Website Findability

Findability works better with 2+ keywords!

As with most theories, it starts with someone connecting the dots. In this case, Peter Morville in the mid 2000s defined findability as

the degree to which a particular object is easy to discover or locate, [as well as] the degree to which a system or environment supports navigation and retrieval.

So, let’s find more about this theory.

Finding is the keyword

Considering the history of trading in Humanity, it is obvious that the first people to get the upper hand were the producers: the farmers, hunters and tradesmen. They would gather, create or design products for users. But once everyone had learnt to do the same, people suddenly realised that they needed salesmen to get the producers and the users at the same table.

Word cloud for findability
Organise so that users can find

Findability originates from this need. Findability it is about finding someone to pass the products to. From then onward, marketing executives took over the business environment and nowadays it’s all about making the products findable by the consumers. At all cost.

Findability versus availability

Is there a difference between available and findable, that is not just semantic? The answer is yes. All over the world, inventors and entrepreneurs create a wide range of products everyday, but until users can search and find these products, they remain unavailable. This is because from the perspective of the user, a product that they can’t find is anything but non-existent on the trading market.

Blogging is a product that can be sold.
Blogs that make revenues.

_ _ _

Given problem 1: In the text on website findability, who defined findability in the mid 2000s?
Given problem 2: Print, word for word, the part of the text on website findability starting with "Findability works better" and going on through "about this theory.".

_ _ _

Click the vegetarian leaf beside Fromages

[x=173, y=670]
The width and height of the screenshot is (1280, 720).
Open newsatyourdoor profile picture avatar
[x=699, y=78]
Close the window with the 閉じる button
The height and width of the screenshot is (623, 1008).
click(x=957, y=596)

_ _ _

Exercise output 1: Peter Morville

Exercise output 2:
Findability works better with 2+ keywords!

As with most theories, it starts with someone connecting the dots. In this case, Peter Morville in the mid 2000s defined findability as

the degree to which a particular object is easy to discover or locate, [as well as] the degree to which a system or environment supports navigation and retrieval.

So, let’s find more about this theory.